For each index, we need the product of all elements before it and all elements after it.
Instead of recomputing the product repeatedly, we can pre-compute two helpful arrays:

  • Prefix product: pref[i] = product of all elements to the left of i
  • Suffix product: suff[i] = product of all elements to the right of i

Then, the final answer for each index is simply:

result[i] = prefix[i] × suffix[i]

This works because:

  • The prefix handles everything before the index
  • The suffix handles everything after the index

Both pieces together form the product of all numbers except the one at that position.

Algorithm

  1. Let n be the length of the array.
    Create three arrays of size n:

    • pref for prefix products
    • suff for suffix products
    • res for the final result
  2. Set:

    • pref[0] = 1 (nothing to the left of index 0)
    • suff[n - 1] = 1 (nothing to the right of last index)
  3. Build the prefix product array:

    • For each i from 1 to n - 1:
      • pref[i] = nums[i - 1] × pref[i - 1]
  4. Build the suffix product array:

    • For each i from n - 2 down to 0:
      • suff[i] = nums[i + 1] × suff[i + 1]
  5. Build the result:

    • For each index i, compute:
      • res[i] = pref[i] × suff[i]
  6. Return the result array.

class Solution:
    def productExceptSelf(self, nums: List[int]) -> List[int]:
        n = len(nums)
        res = [0] * n
        pref = [0] * n
        suff = [0] * n

        pref[0] = suff[n - 1] = 1
        for i in range(1, n):
            pref[i] = nums[i - 1] * pref[i - 1]
        for i in range(n - 2, -1, -1):
            suff[i] = nums[i + 1] * suff[i + 1]
        for i in range(n):
            res[i] = pref[i] * suff[i]
        return res

Time & Space Complexity

  • Time complexity: O(n)O(n)
  • Space complexity: O(n)O(n)

4. Prefix & Suffix (Optimal)

Intuition

We can compute the product of all elements except the current one without using extra prefix and suffix arrays.
Instead, we reuse the result array and build the answer in two simple passes:

  • In the first pass, we fill res[i] with the product of all elements to the left of i (prefix product).
  • In the second pass, we multiply each res[i] with the product of all elements to the right of i (postfix product).

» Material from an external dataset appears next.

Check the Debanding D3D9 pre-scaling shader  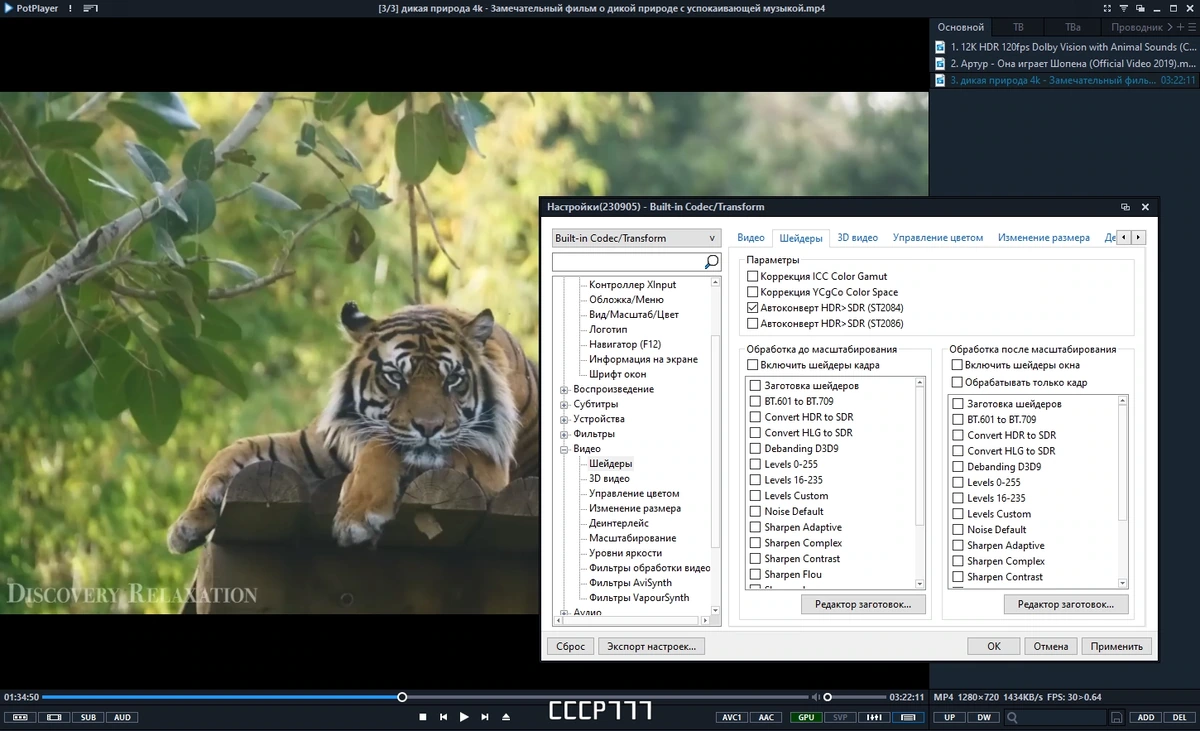click(x=756, y=449)
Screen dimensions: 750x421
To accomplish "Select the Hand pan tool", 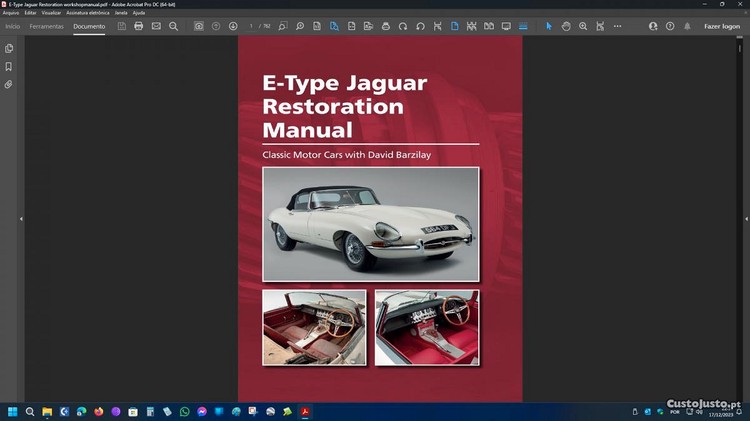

By maintaining two running values — prefix and postfix — we avoid the need for separate prefix and suffix arrays.
This gives us the same logic as the previous method, but with O(1) extra space.

Algorithm

  1. Initialize the result array res with all values set to 1.
  2. Create a variable prefix = 1.
  3. First pass (left to right):
    • For each index i:
      • Set res[i] = prefix (product of all elements to the left).
      • Update prefix *= nums[i].
  4. Create a variable postfix = 1.
  5. Second pass (right to left):
    • For each index i:
      • Multiply res[i] by postfix (product of all elements to the right).
      • Update postfix *= nums[i].
  6. Return the result array res.
class Solution:
    def productExceptSelf(self, nums: List[int]) -> List[int]:
        res = [1] * (len(nums))

        prefix = 1
        for i in range(len(nums)):
            res[i] = prefix
            prefix *= nums[i]
        postfix = 1
        for i in range(len(nums) - 1, -1, -1):
            res[i] *= postfix
            postfix *= nums[i]
        return res

Time & Space Complexity

  • Time complexity: O(n)O(n)
  • Space complexity:
    • O(1)O(1) extra space.
    • O(n)O(n) space for the output array.